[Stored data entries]
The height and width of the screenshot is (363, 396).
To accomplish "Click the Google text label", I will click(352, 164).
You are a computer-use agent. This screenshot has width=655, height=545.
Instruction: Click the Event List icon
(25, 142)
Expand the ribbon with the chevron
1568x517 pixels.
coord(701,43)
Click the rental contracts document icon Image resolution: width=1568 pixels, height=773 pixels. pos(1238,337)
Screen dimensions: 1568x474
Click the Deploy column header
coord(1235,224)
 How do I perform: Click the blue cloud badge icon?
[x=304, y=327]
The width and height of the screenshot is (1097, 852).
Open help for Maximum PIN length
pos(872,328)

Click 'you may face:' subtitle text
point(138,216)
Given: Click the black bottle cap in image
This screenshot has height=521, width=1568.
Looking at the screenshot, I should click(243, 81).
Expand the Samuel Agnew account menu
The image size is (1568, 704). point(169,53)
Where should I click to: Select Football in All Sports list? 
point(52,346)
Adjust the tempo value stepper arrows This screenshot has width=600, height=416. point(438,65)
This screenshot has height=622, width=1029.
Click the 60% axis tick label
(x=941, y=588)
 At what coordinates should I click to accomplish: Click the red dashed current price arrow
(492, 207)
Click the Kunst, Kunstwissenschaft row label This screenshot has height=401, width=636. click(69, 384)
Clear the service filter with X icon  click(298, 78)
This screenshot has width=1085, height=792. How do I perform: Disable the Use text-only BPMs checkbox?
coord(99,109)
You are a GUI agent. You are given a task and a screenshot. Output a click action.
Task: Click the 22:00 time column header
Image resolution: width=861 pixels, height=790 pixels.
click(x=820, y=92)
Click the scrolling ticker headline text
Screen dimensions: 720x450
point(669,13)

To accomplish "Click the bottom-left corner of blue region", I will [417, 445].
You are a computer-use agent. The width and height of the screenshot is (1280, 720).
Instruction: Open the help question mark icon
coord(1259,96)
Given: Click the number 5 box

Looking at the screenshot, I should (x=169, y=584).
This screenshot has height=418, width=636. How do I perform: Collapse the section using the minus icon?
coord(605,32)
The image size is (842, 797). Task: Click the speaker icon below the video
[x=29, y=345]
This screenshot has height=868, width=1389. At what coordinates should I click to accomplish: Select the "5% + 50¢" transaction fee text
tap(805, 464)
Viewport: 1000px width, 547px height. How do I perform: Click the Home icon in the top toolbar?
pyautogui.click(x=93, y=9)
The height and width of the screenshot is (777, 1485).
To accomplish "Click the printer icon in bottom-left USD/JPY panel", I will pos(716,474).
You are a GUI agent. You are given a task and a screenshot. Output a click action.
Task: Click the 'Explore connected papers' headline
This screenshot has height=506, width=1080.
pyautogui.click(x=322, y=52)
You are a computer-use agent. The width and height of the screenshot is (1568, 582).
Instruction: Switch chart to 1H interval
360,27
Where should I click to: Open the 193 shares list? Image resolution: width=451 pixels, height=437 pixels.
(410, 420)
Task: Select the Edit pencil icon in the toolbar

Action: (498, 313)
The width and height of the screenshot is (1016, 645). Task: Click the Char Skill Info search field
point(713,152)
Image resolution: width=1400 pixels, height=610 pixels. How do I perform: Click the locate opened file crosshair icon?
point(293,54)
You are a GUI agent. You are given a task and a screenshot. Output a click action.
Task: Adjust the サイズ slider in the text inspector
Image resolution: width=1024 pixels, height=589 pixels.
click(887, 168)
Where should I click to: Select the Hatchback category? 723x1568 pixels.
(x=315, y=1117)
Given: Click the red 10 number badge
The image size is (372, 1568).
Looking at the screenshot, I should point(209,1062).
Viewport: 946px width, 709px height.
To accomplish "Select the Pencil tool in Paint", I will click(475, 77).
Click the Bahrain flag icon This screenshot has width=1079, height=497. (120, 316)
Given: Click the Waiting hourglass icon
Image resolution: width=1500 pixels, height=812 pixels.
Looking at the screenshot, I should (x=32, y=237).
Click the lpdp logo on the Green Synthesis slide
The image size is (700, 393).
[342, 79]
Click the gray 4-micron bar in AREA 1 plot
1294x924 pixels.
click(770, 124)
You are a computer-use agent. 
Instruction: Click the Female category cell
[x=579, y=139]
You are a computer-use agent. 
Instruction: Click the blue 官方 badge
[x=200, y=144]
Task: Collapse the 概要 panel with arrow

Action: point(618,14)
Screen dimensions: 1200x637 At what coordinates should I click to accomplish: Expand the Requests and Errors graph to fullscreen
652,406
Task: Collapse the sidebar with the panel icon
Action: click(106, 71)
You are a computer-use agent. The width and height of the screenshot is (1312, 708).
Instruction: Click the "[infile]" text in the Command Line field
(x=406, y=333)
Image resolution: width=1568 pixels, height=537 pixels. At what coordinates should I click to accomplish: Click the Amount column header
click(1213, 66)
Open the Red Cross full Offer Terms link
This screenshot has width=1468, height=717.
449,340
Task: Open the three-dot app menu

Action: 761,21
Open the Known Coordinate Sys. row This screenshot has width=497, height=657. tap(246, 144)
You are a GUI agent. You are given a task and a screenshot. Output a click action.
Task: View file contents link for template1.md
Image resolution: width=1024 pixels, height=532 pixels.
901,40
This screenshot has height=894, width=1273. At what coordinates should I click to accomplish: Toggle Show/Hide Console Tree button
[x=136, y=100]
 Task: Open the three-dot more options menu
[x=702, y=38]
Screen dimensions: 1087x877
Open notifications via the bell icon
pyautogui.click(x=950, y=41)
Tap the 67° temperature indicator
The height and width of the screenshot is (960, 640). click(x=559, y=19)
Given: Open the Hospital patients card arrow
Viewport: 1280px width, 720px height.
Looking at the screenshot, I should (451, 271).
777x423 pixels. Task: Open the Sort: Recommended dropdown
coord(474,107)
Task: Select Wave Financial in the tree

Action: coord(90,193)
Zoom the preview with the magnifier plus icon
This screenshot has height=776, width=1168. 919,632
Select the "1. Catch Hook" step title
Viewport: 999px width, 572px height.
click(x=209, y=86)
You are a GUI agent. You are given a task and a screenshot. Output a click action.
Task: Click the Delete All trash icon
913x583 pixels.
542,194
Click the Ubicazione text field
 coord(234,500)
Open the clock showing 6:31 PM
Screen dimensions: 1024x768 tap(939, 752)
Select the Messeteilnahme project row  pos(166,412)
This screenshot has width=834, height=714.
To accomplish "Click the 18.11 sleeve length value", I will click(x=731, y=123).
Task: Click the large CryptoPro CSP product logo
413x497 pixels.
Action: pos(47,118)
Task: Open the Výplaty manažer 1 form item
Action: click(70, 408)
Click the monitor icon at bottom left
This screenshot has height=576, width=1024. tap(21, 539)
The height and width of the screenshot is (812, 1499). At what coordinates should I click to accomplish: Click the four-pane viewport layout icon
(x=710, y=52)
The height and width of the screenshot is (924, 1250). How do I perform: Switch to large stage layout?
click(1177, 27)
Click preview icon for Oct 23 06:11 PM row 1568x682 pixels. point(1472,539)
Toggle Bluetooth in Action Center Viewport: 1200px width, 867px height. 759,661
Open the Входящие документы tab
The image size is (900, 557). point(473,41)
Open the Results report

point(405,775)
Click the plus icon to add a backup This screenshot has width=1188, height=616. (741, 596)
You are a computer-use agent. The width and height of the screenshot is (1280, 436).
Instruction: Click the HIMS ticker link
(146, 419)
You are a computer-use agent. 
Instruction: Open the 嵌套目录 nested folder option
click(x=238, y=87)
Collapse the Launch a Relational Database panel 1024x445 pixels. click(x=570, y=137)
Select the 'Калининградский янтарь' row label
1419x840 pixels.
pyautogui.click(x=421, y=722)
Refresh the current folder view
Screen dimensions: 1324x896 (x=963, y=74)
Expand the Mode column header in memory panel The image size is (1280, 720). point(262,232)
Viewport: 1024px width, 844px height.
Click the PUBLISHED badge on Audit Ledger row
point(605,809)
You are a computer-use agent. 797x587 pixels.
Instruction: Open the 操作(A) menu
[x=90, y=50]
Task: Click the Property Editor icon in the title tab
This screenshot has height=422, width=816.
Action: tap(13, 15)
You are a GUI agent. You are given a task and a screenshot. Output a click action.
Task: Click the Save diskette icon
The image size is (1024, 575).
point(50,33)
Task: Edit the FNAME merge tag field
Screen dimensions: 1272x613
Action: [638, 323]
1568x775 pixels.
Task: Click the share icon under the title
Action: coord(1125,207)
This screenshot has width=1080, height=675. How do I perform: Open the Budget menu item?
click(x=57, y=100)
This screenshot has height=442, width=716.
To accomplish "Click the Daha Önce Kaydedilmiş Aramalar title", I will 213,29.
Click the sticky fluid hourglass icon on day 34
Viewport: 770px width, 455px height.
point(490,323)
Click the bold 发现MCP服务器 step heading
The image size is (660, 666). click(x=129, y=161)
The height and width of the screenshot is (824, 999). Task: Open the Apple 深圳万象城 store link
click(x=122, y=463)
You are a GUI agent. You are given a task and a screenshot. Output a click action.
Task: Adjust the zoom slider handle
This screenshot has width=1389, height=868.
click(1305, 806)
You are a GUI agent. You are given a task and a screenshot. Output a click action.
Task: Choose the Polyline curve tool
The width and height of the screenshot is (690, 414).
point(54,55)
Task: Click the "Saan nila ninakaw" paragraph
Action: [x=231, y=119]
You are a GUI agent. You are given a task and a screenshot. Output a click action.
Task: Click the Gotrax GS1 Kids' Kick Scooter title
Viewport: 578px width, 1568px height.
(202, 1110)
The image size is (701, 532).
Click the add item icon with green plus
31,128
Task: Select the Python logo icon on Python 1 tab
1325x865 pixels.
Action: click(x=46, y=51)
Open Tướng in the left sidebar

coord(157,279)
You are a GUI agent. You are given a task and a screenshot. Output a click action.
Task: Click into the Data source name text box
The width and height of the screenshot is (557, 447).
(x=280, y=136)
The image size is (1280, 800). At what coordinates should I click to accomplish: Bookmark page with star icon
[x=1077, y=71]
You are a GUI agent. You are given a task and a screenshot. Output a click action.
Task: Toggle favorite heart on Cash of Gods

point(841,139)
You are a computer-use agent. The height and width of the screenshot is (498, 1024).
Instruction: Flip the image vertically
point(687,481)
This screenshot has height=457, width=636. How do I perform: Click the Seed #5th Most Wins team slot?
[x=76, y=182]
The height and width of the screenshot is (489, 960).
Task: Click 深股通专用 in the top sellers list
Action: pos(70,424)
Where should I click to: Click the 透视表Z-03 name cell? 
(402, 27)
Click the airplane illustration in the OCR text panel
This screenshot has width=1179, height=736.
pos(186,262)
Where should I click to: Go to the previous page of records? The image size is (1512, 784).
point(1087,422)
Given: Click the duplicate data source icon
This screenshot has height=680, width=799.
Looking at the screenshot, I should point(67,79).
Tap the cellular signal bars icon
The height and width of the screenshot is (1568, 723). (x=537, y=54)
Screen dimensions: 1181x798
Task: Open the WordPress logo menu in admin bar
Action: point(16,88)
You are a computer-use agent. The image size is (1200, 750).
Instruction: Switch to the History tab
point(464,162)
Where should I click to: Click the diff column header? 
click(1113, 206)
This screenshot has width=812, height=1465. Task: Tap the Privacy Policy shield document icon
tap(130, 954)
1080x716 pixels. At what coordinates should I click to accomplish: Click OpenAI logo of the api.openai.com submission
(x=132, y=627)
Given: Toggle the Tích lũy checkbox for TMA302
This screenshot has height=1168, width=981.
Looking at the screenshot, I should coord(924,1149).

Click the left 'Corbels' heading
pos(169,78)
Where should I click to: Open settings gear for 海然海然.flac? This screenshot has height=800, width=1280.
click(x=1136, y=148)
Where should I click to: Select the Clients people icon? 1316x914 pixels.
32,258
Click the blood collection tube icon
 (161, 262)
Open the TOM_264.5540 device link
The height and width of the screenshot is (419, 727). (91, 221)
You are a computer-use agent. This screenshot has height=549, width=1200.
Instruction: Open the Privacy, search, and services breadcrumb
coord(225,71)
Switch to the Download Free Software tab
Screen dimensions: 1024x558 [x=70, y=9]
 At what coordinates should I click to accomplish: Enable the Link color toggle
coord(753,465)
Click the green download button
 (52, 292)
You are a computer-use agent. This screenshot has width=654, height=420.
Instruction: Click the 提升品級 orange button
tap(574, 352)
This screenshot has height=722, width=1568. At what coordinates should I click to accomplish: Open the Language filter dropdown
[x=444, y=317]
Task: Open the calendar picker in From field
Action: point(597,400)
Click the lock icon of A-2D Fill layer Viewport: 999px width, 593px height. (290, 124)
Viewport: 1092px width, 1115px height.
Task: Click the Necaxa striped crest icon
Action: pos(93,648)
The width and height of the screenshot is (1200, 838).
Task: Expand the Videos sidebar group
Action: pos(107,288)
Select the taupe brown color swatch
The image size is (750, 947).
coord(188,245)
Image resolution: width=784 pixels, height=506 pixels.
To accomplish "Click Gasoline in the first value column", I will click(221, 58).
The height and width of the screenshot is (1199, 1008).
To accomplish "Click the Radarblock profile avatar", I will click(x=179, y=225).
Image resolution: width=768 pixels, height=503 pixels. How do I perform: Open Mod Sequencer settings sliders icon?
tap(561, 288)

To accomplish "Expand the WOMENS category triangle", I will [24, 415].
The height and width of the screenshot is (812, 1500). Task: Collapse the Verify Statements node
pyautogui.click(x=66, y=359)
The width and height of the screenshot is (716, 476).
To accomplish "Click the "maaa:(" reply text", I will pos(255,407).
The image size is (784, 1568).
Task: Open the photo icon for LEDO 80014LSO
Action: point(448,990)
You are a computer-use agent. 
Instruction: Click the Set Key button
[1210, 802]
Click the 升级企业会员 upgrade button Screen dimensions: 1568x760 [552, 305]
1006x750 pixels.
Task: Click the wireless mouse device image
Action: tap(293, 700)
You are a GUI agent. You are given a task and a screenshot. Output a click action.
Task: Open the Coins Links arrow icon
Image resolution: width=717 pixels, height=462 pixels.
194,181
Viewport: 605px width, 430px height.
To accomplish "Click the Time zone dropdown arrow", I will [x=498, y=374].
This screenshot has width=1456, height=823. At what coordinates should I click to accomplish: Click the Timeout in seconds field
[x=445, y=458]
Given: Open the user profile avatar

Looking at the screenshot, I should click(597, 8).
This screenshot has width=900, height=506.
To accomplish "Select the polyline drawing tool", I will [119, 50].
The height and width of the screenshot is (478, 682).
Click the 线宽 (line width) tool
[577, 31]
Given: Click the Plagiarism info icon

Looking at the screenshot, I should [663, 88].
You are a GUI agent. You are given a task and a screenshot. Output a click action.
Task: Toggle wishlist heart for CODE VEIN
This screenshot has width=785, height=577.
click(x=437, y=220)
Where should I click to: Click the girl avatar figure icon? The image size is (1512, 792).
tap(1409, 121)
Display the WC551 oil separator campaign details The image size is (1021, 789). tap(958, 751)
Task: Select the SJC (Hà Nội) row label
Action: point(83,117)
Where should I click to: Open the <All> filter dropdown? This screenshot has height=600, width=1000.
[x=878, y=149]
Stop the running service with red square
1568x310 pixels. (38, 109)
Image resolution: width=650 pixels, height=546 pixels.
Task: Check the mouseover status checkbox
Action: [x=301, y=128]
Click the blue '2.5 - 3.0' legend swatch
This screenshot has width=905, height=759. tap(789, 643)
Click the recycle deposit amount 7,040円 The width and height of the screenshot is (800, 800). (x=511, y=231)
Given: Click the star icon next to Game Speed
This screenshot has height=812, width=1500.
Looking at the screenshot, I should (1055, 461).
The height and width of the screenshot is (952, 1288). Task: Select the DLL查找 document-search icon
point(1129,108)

▶ _Problem details_
Take every line from the data above that holds "source" and copy it out.

▶ _Task solution_
Task: Click into the Data source name text box
Given: Click the duplicate data source icon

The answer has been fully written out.